Task goal
Could you retype every one of the lines below word for word?

Listed entries

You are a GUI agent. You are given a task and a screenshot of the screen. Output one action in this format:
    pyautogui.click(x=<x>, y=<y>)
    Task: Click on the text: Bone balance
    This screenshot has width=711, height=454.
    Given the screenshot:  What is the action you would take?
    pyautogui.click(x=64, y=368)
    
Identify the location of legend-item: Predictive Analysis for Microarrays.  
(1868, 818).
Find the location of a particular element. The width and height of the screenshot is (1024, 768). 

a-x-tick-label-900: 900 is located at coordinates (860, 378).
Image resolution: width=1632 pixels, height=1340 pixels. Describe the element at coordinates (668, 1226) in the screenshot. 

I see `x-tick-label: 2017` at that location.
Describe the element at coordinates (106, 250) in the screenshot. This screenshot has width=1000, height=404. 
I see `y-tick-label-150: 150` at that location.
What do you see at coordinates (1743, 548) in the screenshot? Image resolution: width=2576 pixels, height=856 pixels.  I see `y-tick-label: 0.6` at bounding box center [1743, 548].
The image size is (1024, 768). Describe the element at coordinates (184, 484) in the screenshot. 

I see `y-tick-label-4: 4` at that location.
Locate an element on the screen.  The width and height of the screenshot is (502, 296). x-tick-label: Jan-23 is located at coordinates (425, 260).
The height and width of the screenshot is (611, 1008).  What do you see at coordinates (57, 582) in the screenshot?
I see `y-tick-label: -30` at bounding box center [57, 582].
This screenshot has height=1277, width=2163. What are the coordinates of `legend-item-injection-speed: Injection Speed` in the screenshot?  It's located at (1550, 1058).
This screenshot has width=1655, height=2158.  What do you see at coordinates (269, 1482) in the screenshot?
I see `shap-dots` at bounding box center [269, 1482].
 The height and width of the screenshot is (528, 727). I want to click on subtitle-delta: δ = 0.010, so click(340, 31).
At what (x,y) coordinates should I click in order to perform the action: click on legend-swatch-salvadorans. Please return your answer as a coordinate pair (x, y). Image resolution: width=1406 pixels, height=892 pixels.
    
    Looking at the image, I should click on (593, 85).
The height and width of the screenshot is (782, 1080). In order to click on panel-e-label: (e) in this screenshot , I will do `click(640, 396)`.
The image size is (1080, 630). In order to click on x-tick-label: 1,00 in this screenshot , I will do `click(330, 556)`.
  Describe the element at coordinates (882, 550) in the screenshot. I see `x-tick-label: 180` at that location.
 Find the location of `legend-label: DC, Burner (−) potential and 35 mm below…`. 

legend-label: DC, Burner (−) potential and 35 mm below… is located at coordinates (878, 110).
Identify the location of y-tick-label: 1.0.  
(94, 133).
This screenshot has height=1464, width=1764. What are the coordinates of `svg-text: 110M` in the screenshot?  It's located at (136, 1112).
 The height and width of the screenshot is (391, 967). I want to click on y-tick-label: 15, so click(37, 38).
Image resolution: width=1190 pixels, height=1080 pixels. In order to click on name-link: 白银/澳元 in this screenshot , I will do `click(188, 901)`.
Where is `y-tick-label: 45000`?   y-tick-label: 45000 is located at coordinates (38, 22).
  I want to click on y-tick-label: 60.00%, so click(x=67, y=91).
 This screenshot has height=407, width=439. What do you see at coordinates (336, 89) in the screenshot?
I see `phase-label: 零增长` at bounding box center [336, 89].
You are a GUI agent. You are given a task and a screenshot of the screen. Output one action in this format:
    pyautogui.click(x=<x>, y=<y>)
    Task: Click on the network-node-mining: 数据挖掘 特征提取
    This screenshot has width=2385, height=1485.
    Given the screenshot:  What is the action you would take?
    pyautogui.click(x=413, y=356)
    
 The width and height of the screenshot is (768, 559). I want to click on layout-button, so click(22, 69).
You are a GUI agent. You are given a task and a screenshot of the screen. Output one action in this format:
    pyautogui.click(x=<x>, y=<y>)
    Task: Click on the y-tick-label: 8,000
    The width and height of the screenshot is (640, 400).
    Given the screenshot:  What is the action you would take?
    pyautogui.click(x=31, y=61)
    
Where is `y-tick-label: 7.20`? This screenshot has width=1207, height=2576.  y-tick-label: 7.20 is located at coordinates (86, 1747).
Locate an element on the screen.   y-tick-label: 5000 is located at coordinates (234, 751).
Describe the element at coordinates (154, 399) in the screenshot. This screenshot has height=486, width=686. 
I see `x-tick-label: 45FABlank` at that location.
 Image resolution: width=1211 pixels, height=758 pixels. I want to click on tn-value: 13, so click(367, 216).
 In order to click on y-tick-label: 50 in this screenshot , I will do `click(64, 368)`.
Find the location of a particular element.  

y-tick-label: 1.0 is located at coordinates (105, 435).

Solution to the exercise
You are a GUI agent. You are given a task and a screenshot of the screen. Output one action in this format:
    pyautogui.click(x=<x>, y=<y>)
    Task: Click on the text: Bone balance
    This screenshot has width=711, height=454.
    Given the screenshot:  What is the action you would take?
    pyautogui.click(x=64, y=368)
    
Identify the location of legend-item: Predictive Analysis for Microarrays.  
(1868, 818).
Find the location of a particular element. The width and height of the screenshot is (1024, 768). 

a-x-tick-label-900: 900 is located at coordinates (860, 378).
Image resolution: width=1632 pixels, height=1340 pixels. Describe the element at coordinates (668, 1226) in the screenshot. 

I see `x-tick-label: 2017` at that location.
Describe the element at coordinates (106, 250) in the screenshot. This screenshot has width=1000, height=404. 
I see `y-tick-label-150: 150` at that location.
What do you see at coordinates (1743, 548) in the screenshot? Image resolution: width=2576 pixels, height=856 pixels.  I see `y-tick-label: 0.6` at bounding box center [1743, 548].
The image size is (1024, 768). Describe the element at coordinates (184, 484) in the screenshot. 

I see `y-tick-label-4: 4` at that location.
Locate an element on the screen.  The width and height of the screenshot is (502, 296). x-tick-label: Jan-23 is located at coordinates (425, 260).
The height and width of the screenshot is (611, 1008).  What do you see at coordinates (57, 582) in the screenshot?
I see `y-tick-label: -30` at bounding box center [57, 582].
This screenshot has height=1277, width=2163. What are the coordinates of `legend-item-injection-speed: Injection Speed` in the screenshot?  It's located at (1550, 1058).
This screenshot has width=1655, height=2158.  What do you see at coordinates (269, 1482) in the screenshot?
I see `shap-dots` at bounding box center [269, 1482].
 The height and width of the screenshot is (528, 727). I want to click on subtitle-delta: δ = 0.010, so click(340, 31).
At what (x,y) coordinates should I click in order to perform the action: click on legend-swatch-salvadorans. Please return your answer as a coordinate pair (x, y). Image resolution: width=1406 pixels, height=892 pixels.
    
    Looking at the image, I should click on (593, 85).
The height and width of the screenshot is (782, 1080). In order to click on panel-e-label: (e) in this screenshot , I will do `click(640, 396)`.
The image size is (1080, 630). In order to click on x-tick-label: 1,00 in this screenshot , I will do `click(330, 556)`.
  Describe the element at coordinates (882, 550) in the screenshot. I see `x-tick-label: 180` at that location.
 Find the location of `legend-label: DC, Burner (−) potential and 35 mm below…`. 

legend-label: DC, Burner (−) potential and 35 mm below… is located at coordinates (878, 110).
Identify the location of y-tick-label: 1.0.  
(94, 133).
This screenshot has height=1464, width=1764. What are the coordinates of `svg-text: 110M` in the screenshot?  It's located at (136, 1112).
 The height and width of the screenshot is (391, 967). I want to click on y-tick-label: 15, so click(37, 38).
Image resolution: width=1190 pixels, height=1080 pixels. In order to click on name-link: 白银/澳元 in this screenshot , I will do `click(188, 901)`.
Where is `y-tick-label: 45000`?   y-tick-label: 45000 is located at coordinates (38, 22).
  I want to click on y-tick-label: 60.00%, so click(x=67, y=91).
 This screenshot has height=407, width=439. What do you see at coordinates (336, 89) in the screenshot?
I see `phase-label: 零增长` at bounding box center [336, 89].
You are a GUI agent. You are given a task and a screenshot of the screen. Output one action in this format:
    pyautogui.click(x=<x>, y=<y>)
    Task: Click on the network-node-mining: 数据挖掘 特征提取
    This screenshot has width=2385, height=1485.
    Given the screenshot:  What is the action you would take?
    pyautogui.click(x=413, y=356)
    
 The width and height of the screenshot is (768, 559). I want to click on layout-button, so click(22, 69).
You are a GUI agent. You are given a task and a screenshot of the screen. Output one action in this format:
    pyautogui.click(x=<x>, y=<y>)
    Task: Click on the y-tick-label: 8,000
    The width and height of the screenshot is (640, 400).
    Given the screenshot:  What is the action you would take?
    pyautogui.click(x=31, y=61)
    
Where is `y-tick-label: 7.20`? This screenshot has width=1207, height=2576.  y-tick-label: 7.20 is located at coordinates (86, 1747).
Locate an element on the screen.   y-tick-label: 5000 is located at coordinates (234, 751).
Describe the element at coordinates (154, 399) in the screenshot. This screenshot has height=486, width=686. 
I see `x-tick-label: 45FABlank` at that location.
 Image resolution: width=1211 pixels, height=758 pixels. I want to click on tn-value: 13, so click(367, 216).
 In order to click on y-tick-label: 50 in this screenshot , I will do `click(64, 368)`.
Find the location of a particular element.  

y-tick-label: 1.0 is located at coordinates (105, 435).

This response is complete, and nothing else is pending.